Completely copy from:
https://caendkoelsch.wordpress.com/2018/11/29/direct-vs-iterative-solvers-in-fem/
Direct vs. iterative solvers in FEM
November 29, 2018 caendkoelschLeave a comment
In FEM we usually solve for the equation [K]{u} = {f}
Here [K] is referred to as the stiffness matrix; {f} as the force vector and {u} as the set of unknowns.
The classification of solvers into direct and iterative mainly depends on the method of getting {u} in the linear equation. The selection of the solver depends on the process mechanics and problem size and is nowadays automatically chosen by most of the commercially available FE tools.

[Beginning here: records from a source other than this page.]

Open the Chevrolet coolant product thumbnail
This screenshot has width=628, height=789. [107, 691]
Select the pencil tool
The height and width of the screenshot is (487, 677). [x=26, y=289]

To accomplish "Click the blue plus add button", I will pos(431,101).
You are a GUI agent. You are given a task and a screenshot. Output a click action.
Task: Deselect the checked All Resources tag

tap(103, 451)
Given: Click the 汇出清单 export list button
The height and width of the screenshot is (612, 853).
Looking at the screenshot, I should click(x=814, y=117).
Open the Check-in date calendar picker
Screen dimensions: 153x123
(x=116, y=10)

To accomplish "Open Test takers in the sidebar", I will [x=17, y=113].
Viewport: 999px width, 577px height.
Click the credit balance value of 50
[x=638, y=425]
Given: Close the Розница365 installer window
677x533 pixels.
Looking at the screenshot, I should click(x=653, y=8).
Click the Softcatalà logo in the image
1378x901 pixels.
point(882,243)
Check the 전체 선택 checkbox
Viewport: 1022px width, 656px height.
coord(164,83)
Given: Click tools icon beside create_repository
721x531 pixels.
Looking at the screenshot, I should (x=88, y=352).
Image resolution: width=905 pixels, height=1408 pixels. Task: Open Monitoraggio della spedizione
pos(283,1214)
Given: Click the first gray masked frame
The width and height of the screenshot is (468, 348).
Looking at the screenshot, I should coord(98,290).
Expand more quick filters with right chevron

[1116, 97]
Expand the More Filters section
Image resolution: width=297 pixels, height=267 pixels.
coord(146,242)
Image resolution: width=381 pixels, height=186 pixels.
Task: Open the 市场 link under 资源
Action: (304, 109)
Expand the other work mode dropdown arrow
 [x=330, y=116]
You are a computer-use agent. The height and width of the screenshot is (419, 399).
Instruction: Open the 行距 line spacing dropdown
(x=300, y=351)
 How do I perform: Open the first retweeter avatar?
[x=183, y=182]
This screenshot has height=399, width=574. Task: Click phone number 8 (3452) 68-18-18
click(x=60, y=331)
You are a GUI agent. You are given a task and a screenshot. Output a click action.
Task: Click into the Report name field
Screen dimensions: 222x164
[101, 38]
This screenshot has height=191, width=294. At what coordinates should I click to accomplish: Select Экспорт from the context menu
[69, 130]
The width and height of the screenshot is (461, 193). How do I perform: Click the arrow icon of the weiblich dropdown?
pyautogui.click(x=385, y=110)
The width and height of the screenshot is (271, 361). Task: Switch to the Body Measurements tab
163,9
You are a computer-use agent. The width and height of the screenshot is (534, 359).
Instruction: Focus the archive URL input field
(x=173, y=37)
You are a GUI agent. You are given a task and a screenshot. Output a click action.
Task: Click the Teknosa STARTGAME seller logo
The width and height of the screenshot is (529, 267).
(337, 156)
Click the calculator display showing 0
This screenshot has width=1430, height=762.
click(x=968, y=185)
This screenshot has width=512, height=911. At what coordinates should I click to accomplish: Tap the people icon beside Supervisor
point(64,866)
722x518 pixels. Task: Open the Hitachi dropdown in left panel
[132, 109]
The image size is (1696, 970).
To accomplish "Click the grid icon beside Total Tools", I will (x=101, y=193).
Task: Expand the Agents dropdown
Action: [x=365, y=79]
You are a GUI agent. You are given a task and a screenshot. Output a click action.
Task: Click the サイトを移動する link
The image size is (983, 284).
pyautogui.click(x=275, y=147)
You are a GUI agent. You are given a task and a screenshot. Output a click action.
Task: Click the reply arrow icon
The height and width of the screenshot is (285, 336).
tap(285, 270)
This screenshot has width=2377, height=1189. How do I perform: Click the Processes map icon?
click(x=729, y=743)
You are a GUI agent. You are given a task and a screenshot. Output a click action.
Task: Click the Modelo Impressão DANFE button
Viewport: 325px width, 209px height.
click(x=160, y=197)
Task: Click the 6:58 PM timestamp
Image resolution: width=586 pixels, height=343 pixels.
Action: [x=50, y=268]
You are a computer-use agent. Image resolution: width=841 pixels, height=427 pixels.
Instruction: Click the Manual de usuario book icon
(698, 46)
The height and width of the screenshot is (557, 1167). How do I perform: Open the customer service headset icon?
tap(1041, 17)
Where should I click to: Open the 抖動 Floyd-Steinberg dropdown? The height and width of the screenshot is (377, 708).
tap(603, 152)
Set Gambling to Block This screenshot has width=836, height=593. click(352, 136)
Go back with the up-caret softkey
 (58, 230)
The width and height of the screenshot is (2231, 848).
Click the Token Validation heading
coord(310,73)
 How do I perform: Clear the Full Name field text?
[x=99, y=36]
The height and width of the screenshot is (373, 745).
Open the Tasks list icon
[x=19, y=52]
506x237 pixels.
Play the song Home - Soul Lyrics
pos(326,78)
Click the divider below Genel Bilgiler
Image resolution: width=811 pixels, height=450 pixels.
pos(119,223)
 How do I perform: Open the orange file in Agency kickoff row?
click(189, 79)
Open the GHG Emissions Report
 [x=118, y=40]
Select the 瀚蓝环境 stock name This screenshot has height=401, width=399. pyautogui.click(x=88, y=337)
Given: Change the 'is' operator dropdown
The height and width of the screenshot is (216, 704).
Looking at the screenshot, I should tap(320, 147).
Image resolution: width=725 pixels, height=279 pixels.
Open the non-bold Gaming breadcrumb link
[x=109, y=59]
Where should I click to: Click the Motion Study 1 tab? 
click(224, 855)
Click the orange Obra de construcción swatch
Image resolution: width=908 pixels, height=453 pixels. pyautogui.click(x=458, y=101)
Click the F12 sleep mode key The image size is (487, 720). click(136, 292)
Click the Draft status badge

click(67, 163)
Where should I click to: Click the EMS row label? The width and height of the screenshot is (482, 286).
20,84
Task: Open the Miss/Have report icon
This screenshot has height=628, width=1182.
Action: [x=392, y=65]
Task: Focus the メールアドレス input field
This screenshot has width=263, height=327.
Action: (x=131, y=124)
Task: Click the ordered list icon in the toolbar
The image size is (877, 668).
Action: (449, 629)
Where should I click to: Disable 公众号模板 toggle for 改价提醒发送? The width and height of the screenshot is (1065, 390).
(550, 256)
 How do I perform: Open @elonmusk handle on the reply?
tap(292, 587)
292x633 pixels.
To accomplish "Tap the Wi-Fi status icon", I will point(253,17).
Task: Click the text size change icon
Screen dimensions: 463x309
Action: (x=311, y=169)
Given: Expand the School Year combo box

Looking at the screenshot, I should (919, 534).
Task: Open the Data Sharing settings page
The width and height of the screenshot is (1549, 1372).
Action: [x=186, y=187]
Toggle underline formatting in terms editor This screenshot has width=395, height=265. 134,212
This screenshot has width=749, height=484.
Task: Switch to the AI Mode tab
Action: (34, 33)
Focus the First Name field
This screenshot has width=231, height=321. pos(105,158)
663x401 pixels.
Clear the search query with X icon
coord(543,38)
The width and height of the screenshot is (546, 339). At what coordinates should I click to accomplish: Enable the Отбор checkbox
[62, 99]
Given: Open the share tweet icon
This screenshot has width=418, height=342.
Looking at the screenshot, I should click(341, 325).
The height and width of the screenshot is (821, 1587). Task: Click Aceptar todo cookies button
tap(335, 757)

But as an engineer and analyst, it is good to know the back-end of what’s happening with respect to the solver selection. So here we go with a non-mathematical explanation of the differences between direct and iterative solvers used in FEM.
Direct Solver:
In the case of direct solver, you find the inverse of matrix [K] and then multiply with {f}. As this method involves inverting the matrix, it is mostly preferred for computationally less expensive problems. From literature, I understand that the direct solvers are effective for problems with less than 100,000 unknowns. And the memory requirements are higher and the ability to solve the equations in parallel is difficult but not impossible.
Usually the direct solvers can be thought of as a variant of LU decomposition method where the [K] matrix is decomposed into a lower and upper triangular matrix (L and U respectively) in such a way that
[K] = [L][U]
More details about the method can be found here.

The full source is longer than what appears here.